Thursday, January 20, 2011

Things I Like #2: The World According to Garp

The World According To Garp (1978), by John Irving, is not the favorite novel of anyone I know. But it is mine. (Disclaimer: I can’t actually limit myself to one “favorite novel” any more than I can limit myself to one favorite food. But, for the sake of choosing something I actually like about which I can talk, I choose this one.) Unlike most people, I read the book long before I saw the movie starring Robin Williams and Glenn Close.

It was a book about writers. T.S. Garp was an aspiring novelist and his mother, Jenny Fields, was a nurse who didn’t aspire to be one but became one anyway. In fact, her accidental career as a scribe far outpaced and outweighed that of her son, providing much of the humour and pathos in the novel.

There was the cast of characters—including a former football pro who becomes a transgendered houseguest and endearing friend, a professorial wife with a biting wit and a younger lover, a babysitting lover of Garp’s who bites off more than she should chew, a deranged girl from Garp’s childhood who haunts him all his life. There are tons of reasons I love this novel, despite the fact that most times I find John Irving’s ideas about literature insufferable. But he does write good stories. Sometimes they’re way over the top and ridiculously absurd, but they’re always funny and his characters are mostly endearing, despite their flaws.

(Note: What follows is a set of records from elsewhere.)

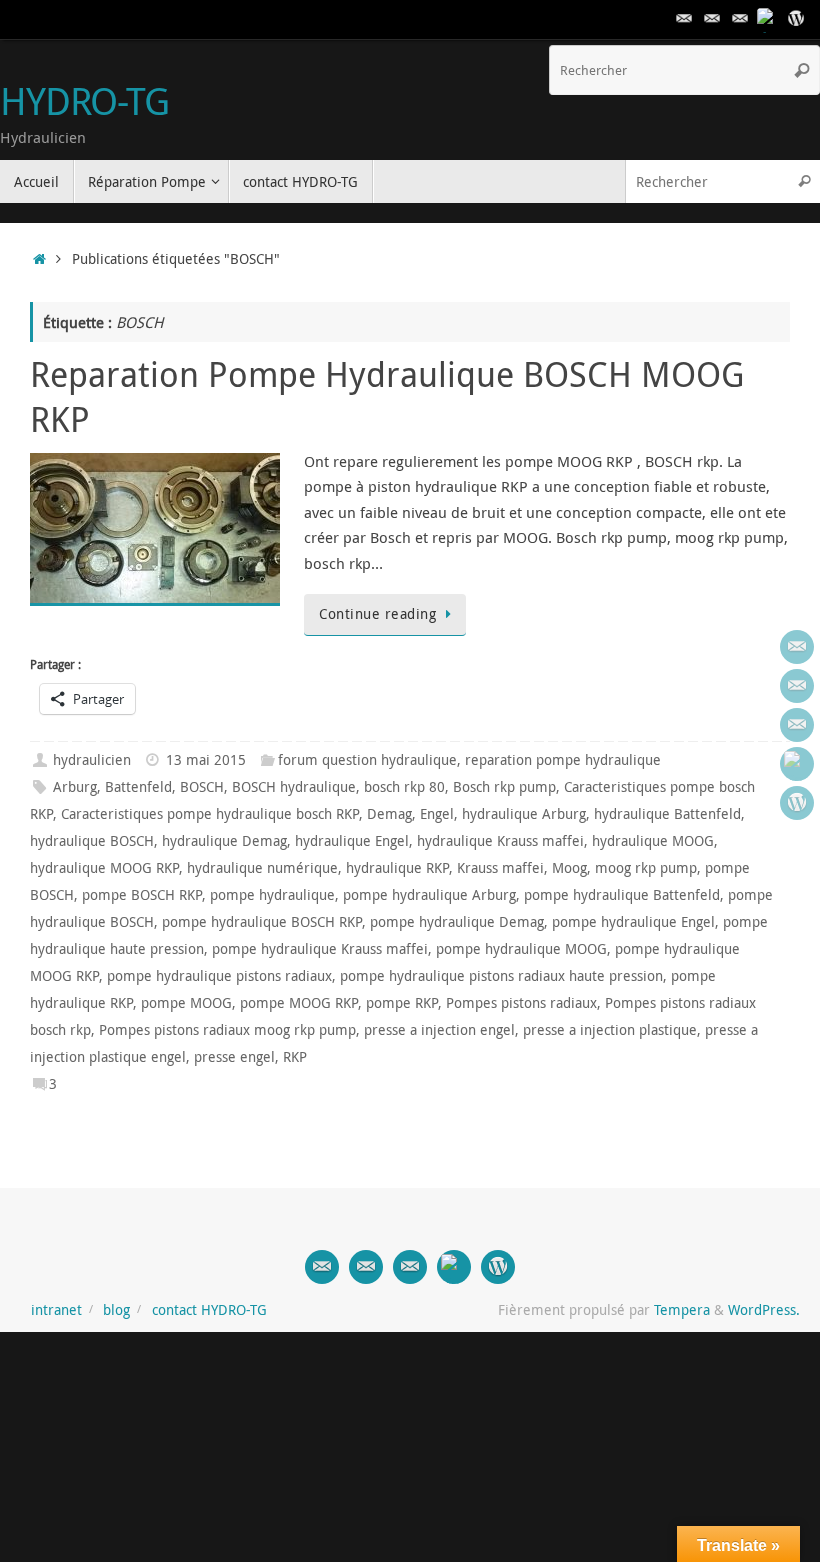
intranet (56, 1310)
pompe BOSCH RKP (142, 895)
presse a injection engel (439, 1030)
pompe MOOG (186, 1003)
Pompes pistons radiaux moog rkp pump (227, 1030)
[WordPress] (796, 19)
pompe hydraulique (272, 895)
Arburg (75, 787)
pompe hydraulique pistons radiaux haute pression (501, 976)
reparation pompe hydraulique (563, 760)
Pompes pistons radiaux (521, 1003)
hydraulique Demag (224, 841)
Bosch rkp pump (504, 787)
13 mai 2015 (206, 760)
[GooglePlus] (768, 19)
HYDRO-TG (84, 101)
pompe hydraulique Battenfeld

I love that Garp goes running, as well as being a writer. I love that he chases down a speeding driver who endangers his children. I love that the characters are able to forgive each other almost anything, but even when they don’t forgive—or forgive easily—their reasons are completely understandable. I love the “Undertoad” and the tragedy it brings. I love the scene where he loses a chunk of his dignity in the driveway.

But most of all, I like the inimitable way that Irving’s story—like many of his novels—makes me smile, from beginning to end. Many of my favorite novels (more on those another time, I’m sure) are intellectual experiences, books that make me think, that cause me to see the world in a different way, that mess with ideas of linearity in time and narration. Irving’s novel does much of that, too, but mostly it just makes me smile because, you know, life is just so damn funny, even when it’s tragic, according to Garp.